= Data =
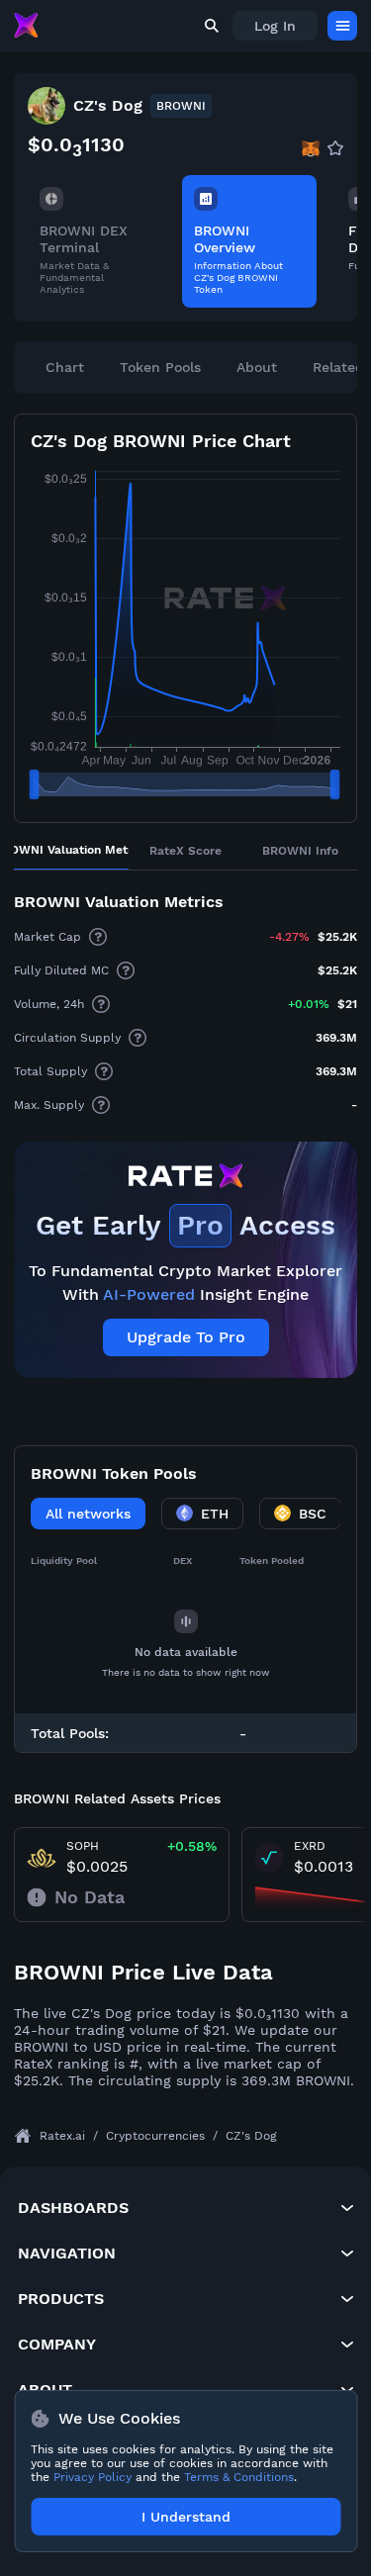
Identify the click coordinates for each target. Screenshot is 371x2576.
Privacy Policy (92, 2477)
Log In (275, 26)
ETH (215, 1513)
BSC (312, 1513)
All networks (88, 1513)
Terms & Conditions (239, 2477)
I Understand (186, 2517)
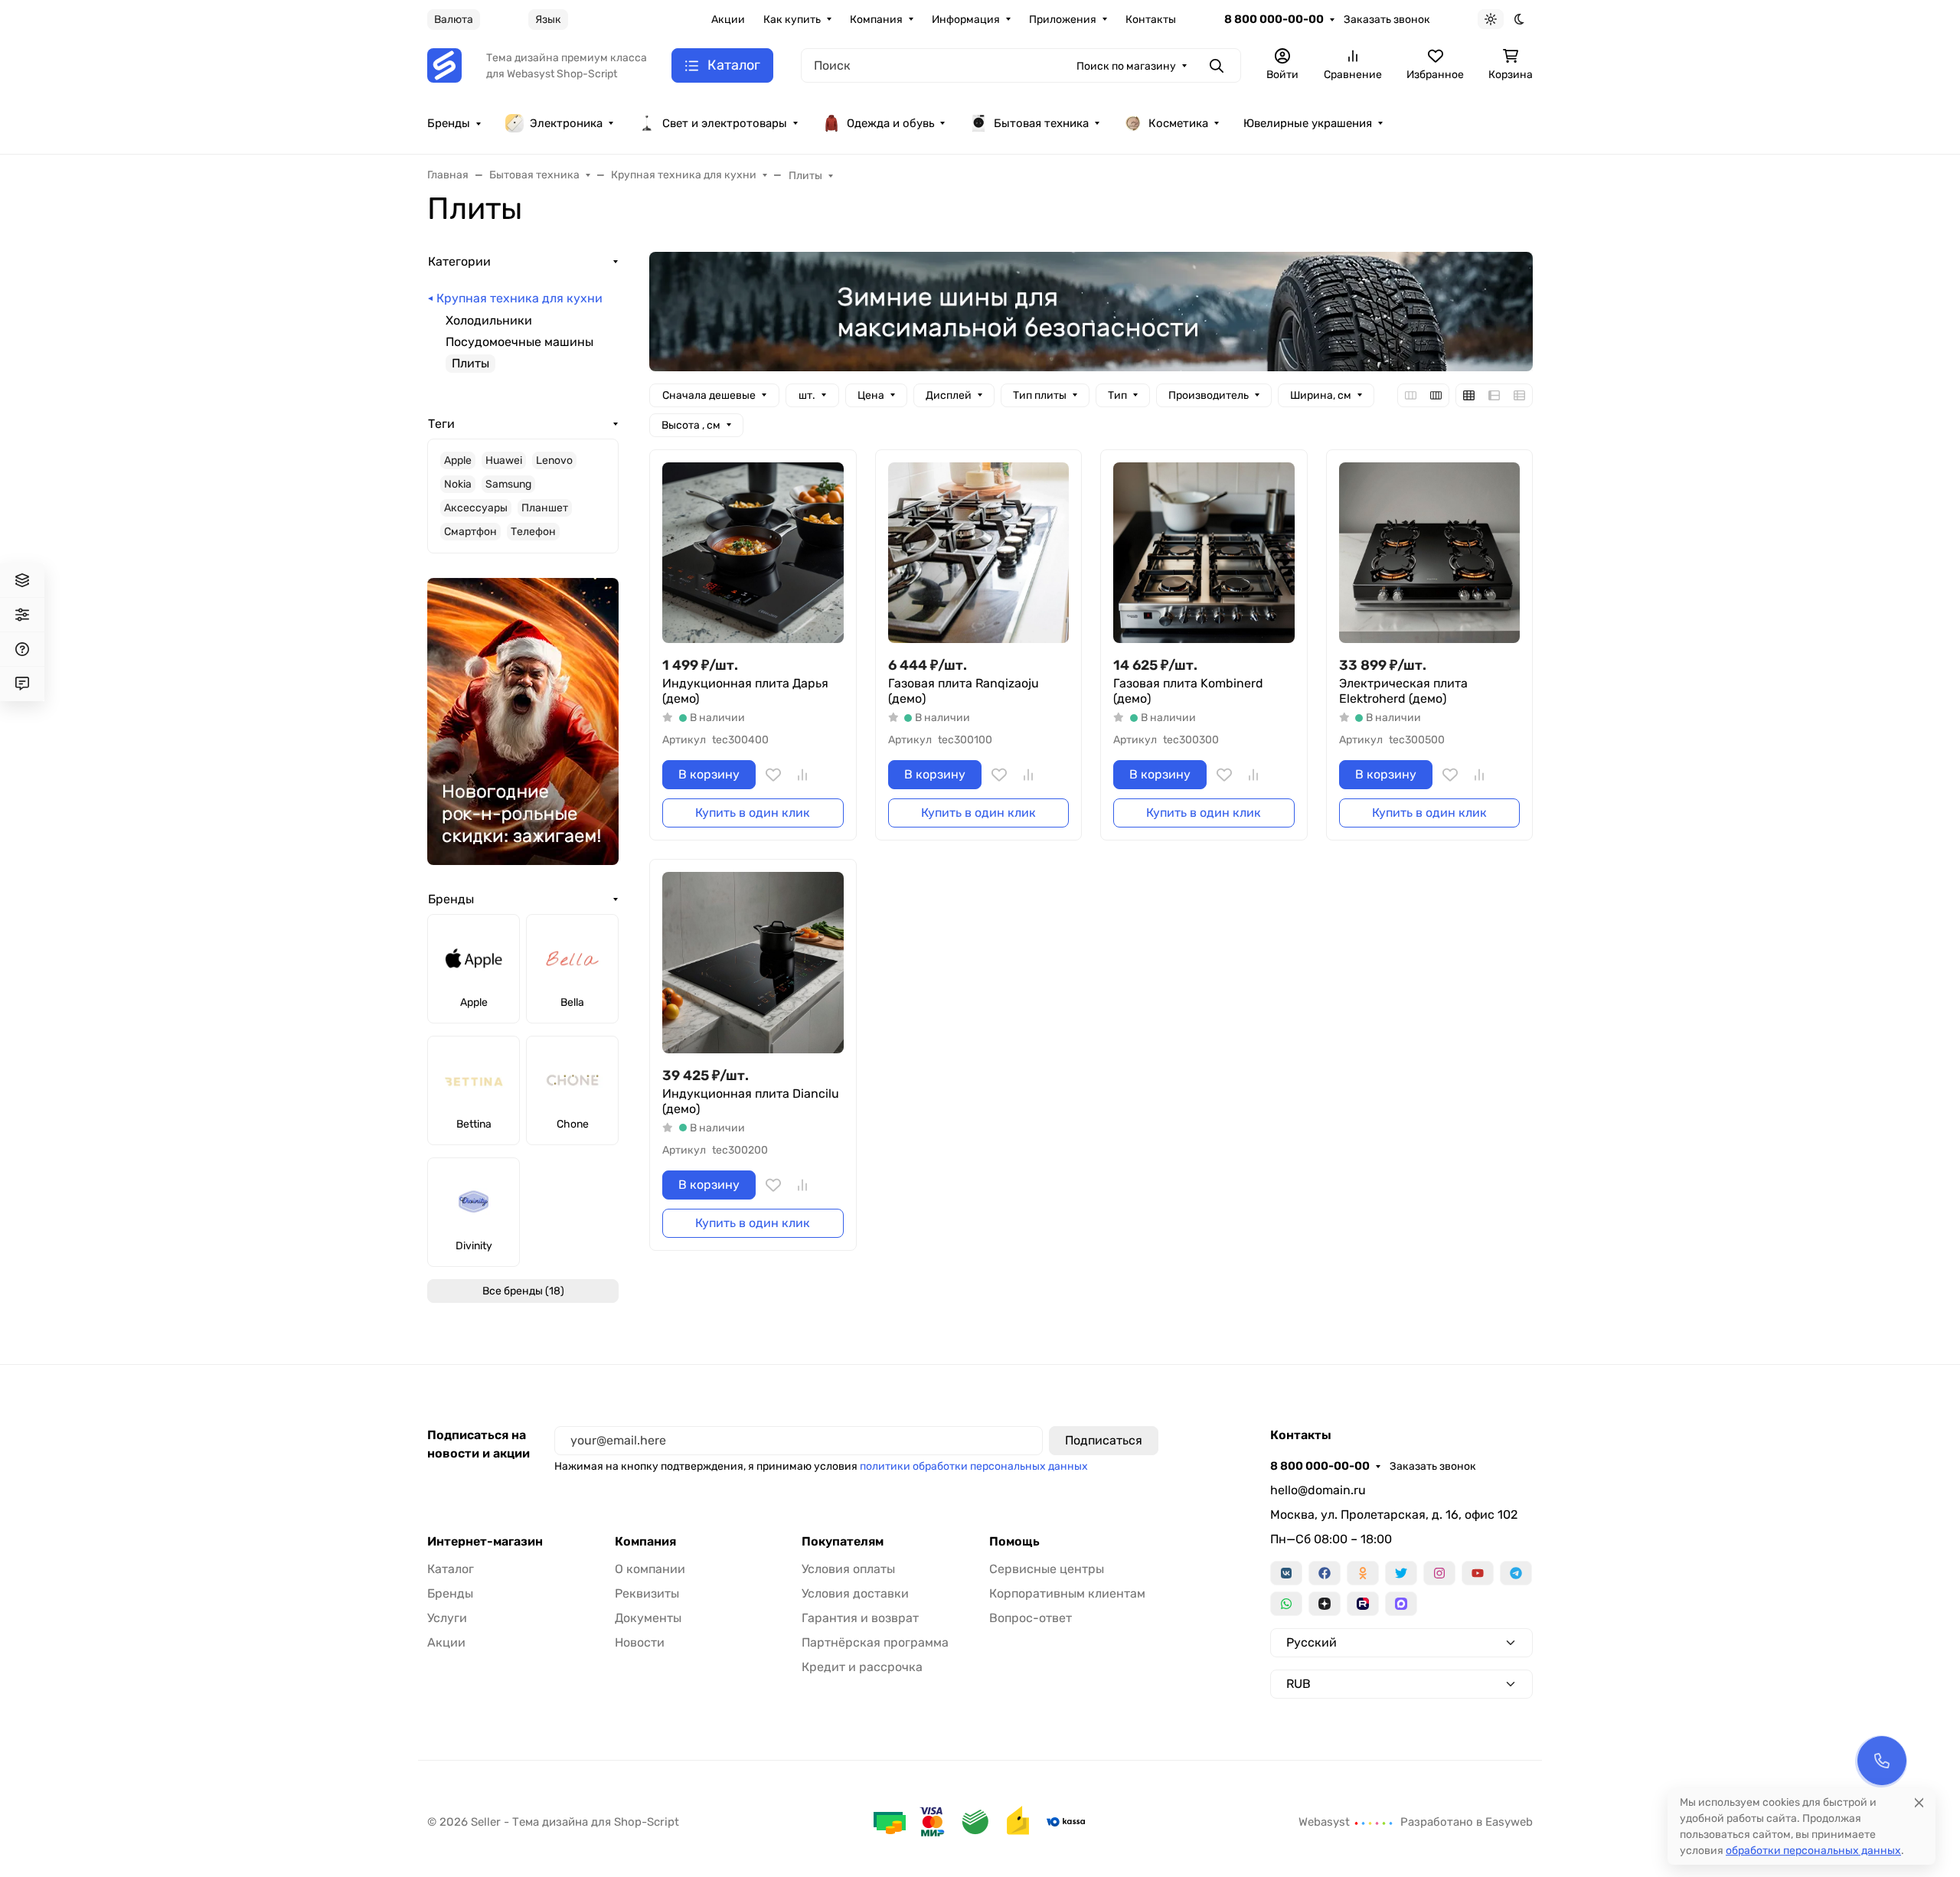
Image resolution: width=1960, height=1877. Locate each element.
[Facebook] (1324, 1573)
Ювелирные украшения (1307, 123)
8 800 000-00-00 (1274, 19)
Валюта (453, 19)
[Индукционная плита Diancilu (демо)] (753, 962)
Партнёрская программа (875, 1642)
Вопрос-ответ (1030, 1618)
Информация (966, 19)
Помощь (1014, 1542)
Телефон (533, 531)
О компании (650, 1569)
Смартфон (470, 531)
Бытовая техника (1041, 123)
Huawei (503, 460)
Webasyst (1325, 1822)
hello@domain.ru (1318, 1490)
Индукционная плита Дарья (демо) (745, 691)
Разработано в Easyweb (1466, 1822)
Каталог (450, 1569)
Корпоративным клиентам (1067, 1593)
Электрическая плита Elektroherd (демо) (1403, 691)
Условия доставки (855, 1593)
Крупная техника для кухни (519, 298)
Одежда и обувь (890, 123)
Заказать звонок (1387, 19)
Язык (548, 19)
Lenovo (554, 460)
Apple (458, 460)
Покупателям (843, 1542)
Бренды (448, 123)
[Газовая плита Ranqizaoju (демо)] (979, 553)
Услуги (447, 1618)
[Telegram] (1516, 1573)
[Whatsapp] (1286, 1603)
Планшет (544, 507)
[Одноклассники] (1363, 1573)
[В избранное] (773, 774)
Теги (441, 423)
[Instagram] (1439, 1573)
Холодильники (489, 320)
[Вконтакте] (1286, 1573)
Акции (728, 19)
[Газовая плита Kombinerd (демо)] (1204, 553)
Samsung (508, 484)
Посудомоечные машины (519, 342)
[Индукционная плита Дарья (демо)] (753, 553)
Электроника (566, 123)
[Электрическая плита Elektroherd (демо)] (1430, 553)
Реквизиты (647, 1593)
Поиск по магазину (1126, 66)
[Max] (1401, 1603)
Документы (648, 1618)
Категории (459, 261)
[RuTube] (1363, 1603)
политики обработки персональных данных (974, 1466)
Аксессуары (476, 507)
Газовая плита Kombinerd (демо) (1188, 691)
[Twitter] (1401, 1573)
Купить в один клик (752, 812)
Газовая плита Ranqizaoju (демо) (963, 691)
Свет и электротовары (724, 123)
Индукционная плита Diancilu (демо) (750, 1101)
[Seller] (444, 64)
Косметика (1178, 123)
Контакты (1150, 19)
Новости (640, 1642)
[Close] (1919, 1802)
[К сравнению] (802, 774)
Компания (876, 19)
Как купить (792, 19)
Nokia (458, 484)
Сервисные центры (1046, 1569)
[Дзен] (1324, 1603)
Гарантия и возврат (860, 1618)
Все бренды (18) (523, 1291)
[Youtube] (1478, 1573)
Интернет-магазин (485, 1542)
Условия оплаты (848, 1569)
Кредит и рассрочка (862, 1667)
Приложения (1062, 19)
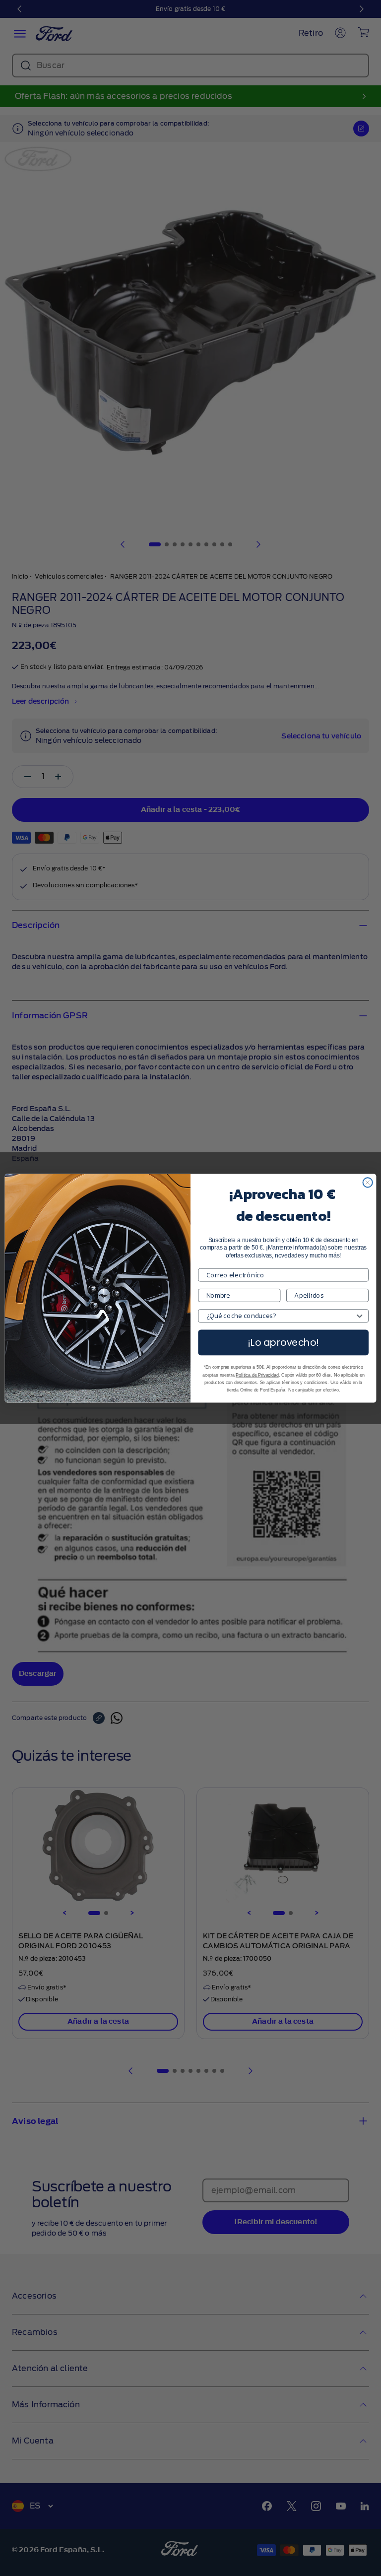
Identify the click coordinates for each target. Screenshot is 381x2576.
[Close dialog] (368, 1182)
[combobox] (280, 1316)
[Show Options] (359, 1316)
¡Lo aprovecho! (283, 1342)
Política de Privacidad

= What to produce =
Could you reproduce exactly the lines from the first line of the listing through the line containing "Бытовая техника (1041, 123)", both included, with pictures left out?

= Answer for this exercise =
Identify the click coordinates for each target. Screenshot is 371x2576.
Privacy Policy (92, 2477)
Log In (275, 26)
ETH (215, 1513)
BSC (312, 1513)
All networks (88, 1513)
Terms & Conditions (239, 2477)
I Understand (186, 2517)
Image resolution: width=1960, height=1877. Locate each element.
[Facebook] (1324, 1573)
Ювелирные украшения (1307, 123)
8 800 000-00-00 (1274, 19)
Валюта (453, 19)
[Индукционная плита Diancilu (демо)] (753, 962)
Партнёрская программа (875, 1642)
Вопрос-ответ (1030, 1618)
Информация (966, 19)
Помощь (1014, 1542)
Телефон (533, 531)
О компании (650, 1569)
Смартфон (470, 531)
Бытовая техника (1041, 123)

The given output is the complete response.